I’m VERY much looking forward to hearing anything about this event today!
https://www.meetup.com/webbhuset/events/298323956/
I asked and was told it would not be recorded for the public.
I’m VERY much looking forward to hearing anything about this event today!
https://www.meetup.com/webbhuset/events/298323956/
I asked and was told it would not be recorded for the public.
Thanks fort bringing this up. I’m also looking forward to this
So how was the event? Was there again a sort of verbal non-disclosure agreement like last time in Denmark?
Based on the silence… I infer there was some kind of request to not disclose details of the event.
It seems hard to explain the lack of reports otherwise.
Given the audience would have been the developer community in Göteborg and there may not be a lot of overlap with visitors to this forum, I would say it is as likely that no attendee has seen this post.
Anyway, Evan did ask that folks treat it as an in-person preview and not write about it on social media, blogs, etc. so that he can announce it himself once it is ready.

■ ■ ■ ■ ■

● **Brief**
Please copy the forum thread from "Based on the" to "seen this post.", inclusive, and replace "silence" with "quiet".

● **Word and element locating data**
■ ■ ■ ■ ■

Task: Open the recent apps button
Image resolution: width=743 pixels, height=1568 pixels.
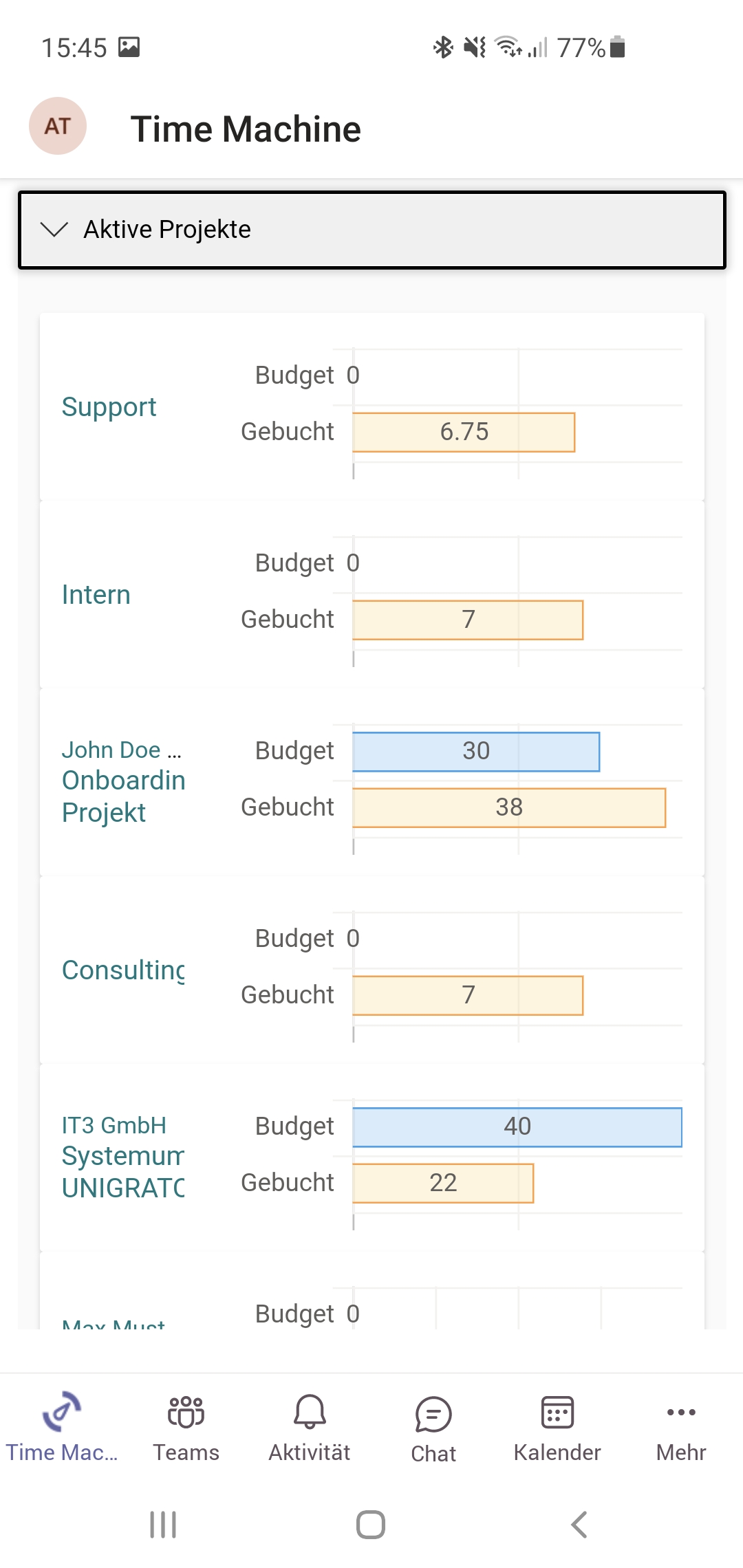Action: pos(163,1525)
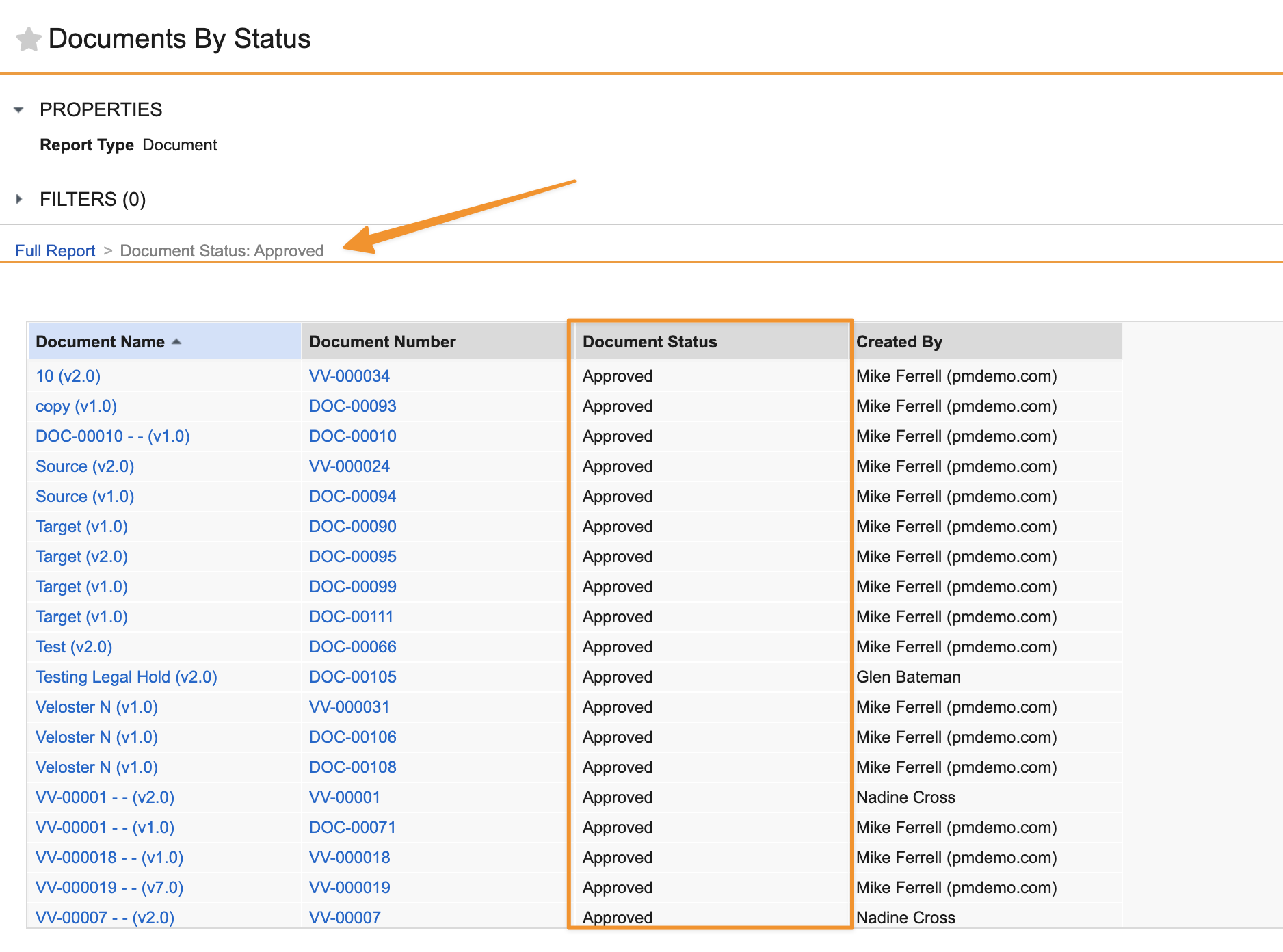Click document number DOC-00094
Image resolution: width=1283 pixels, height=952 pixels.
(353, 497)
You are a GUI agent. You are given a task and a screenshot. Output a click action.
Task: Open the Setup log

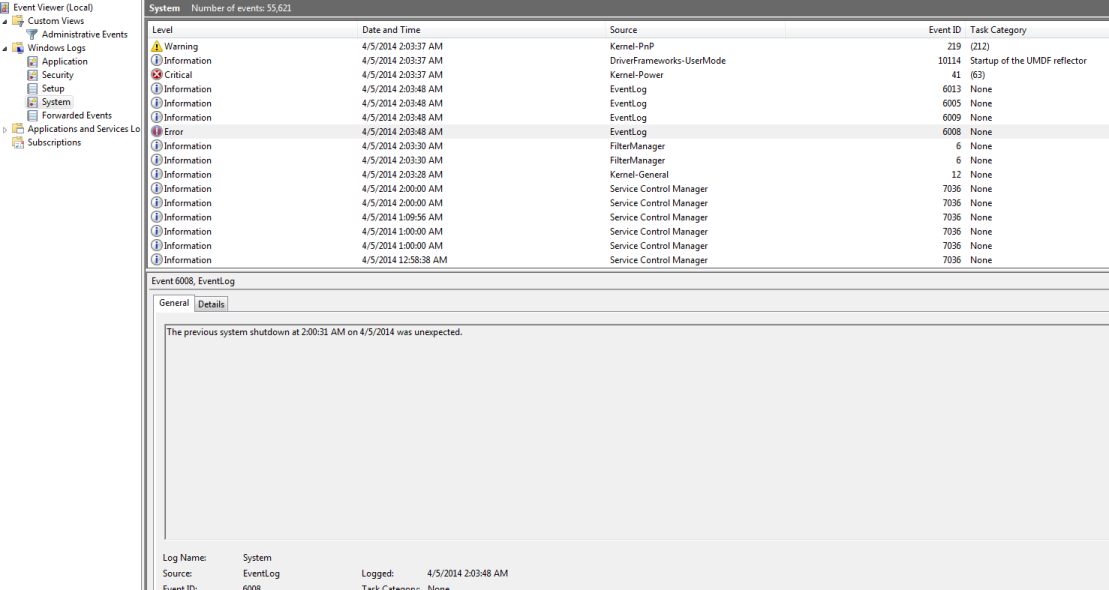[x=53, y=89]
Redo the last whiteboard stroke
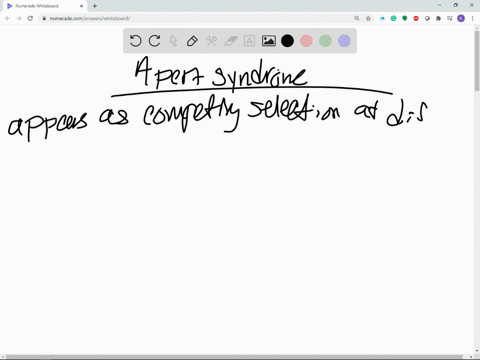Image resolution: width=480 pixels, height=360 pixels. 154,41
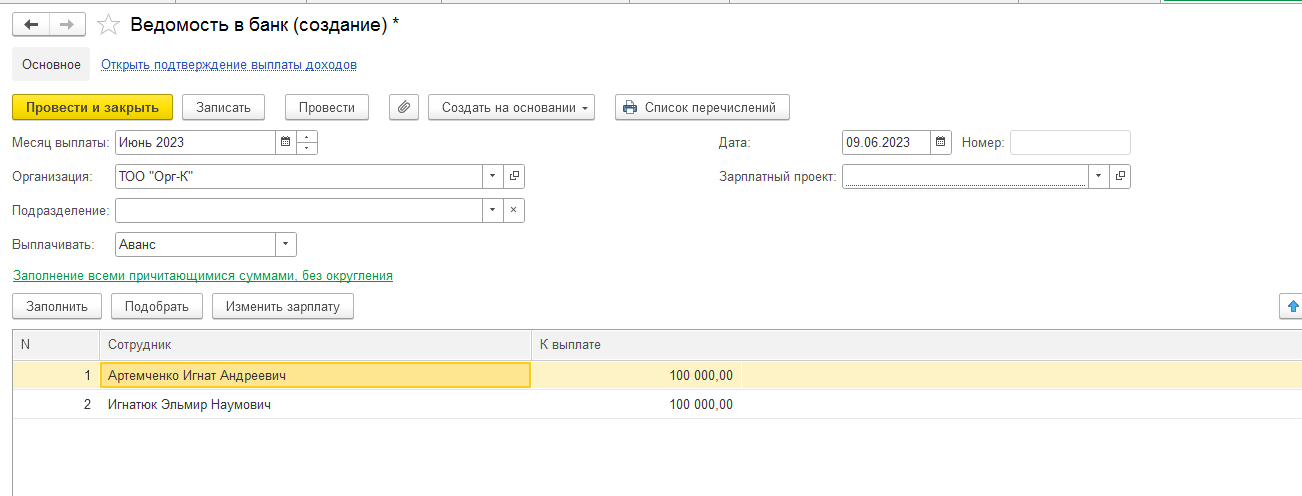Add document to favorites with star icon
The height and width of the screenshot is (496, 1302).
110,25
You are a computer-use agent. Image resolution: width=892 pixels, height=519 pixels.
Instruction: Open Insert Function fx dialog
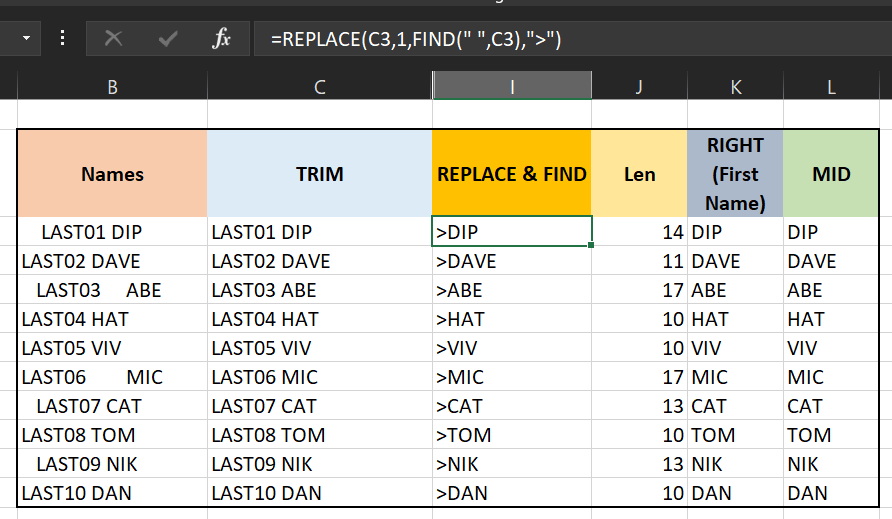[x=222, y=39]
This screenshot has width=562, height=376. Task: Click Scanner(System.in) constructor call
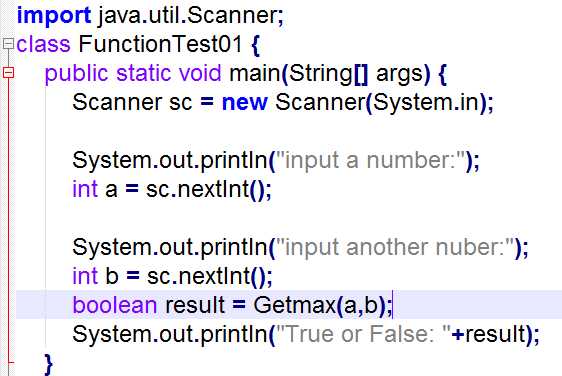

■ ■ ■ ■ ■

● **Answer for this exercise**
Based on the quiet… I infer there was some kind of request to not disclose details of the event.
It seems hard to explain the lack of reports otherwise.
Given the audience would have been the developer community in Göteborg and there may not be a lot of overlap with visitors to this forum, I would say it is as likely that no attendee has seen this post.